** Opening Records for the task block **
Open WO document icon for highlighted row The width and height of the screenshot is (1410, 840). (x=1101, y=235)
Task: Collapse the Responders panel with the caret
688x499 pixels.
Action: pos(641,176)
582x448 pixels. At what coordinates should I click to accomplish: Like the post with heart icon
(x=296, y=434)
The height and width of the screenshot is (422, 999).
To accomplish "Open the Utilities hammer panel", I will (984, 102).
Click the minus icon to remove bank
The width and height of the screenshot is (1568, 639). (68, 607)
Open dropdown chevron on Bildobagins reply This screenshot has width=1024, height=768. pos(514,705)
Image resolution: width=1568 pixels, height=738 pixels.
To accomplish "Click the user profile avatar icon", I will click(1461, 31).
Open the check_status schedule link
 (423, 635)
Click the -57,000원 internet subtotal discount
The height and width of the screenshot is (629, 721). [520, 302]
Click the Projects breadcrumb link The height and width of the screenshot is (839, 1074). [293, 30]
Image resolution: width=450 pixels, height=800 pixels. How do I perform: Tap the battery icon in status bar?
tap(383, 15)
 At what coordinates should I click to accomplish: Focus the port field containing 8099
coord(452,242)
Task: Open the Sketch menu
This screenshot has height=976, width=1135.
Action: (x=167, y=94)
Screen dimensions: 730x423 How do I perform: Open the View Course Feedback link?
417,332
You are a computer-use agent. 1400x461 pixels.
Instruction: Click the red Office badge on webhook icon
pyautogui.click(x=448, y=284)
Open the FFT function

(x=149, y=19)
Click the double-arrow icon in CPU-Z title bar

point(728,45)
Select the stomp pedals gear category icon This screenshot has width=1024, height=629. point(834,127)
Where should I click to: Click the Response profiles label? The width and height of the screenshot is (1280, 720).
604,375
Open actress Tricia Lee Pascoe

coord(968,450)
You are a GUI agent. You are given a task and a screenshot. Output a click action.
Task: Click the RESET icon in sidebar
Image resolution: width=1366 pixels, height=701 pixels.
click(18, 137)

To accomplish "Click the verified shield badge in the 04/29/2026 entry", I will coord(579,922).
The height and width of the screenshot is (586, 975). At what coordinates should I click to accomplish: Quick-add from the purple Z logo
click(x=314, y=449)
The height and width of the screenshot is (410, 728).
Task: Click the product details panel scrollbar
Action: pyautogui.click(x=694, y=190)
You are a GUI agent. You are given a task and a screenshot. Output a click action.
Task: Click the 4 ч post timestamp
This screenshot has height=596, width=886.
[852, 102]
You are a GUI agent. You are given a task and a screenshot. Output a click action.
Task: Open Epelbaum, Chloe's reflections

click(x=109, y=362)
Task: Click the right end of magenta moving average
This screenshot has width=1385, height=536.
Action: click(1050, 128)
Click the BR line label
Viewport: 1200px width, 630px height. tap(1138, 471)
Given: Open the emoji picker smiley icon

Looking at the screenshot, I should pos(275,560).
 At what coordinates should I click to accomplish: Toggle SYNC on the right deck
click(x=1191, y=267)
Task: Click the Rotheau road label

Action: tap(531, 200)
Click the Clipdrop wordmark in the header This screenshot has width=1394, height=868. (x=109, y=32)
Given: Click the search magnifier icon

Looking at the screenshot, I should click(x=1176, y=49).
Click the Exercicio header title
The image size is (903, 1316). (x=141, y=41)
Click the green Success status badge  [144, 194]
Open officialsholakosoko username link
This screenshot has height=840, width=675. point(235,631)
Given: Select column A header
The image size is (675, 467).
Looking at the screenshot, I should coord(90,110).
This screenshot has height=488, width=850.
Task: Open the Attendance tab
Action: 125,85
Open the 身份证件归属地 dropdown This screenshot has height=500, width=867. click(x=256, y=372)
** Closing Records for the task block **
-- Work instruction --
In the records above, how many lines hold the string "will"? Reply with only the number.

-- Worked solution --
3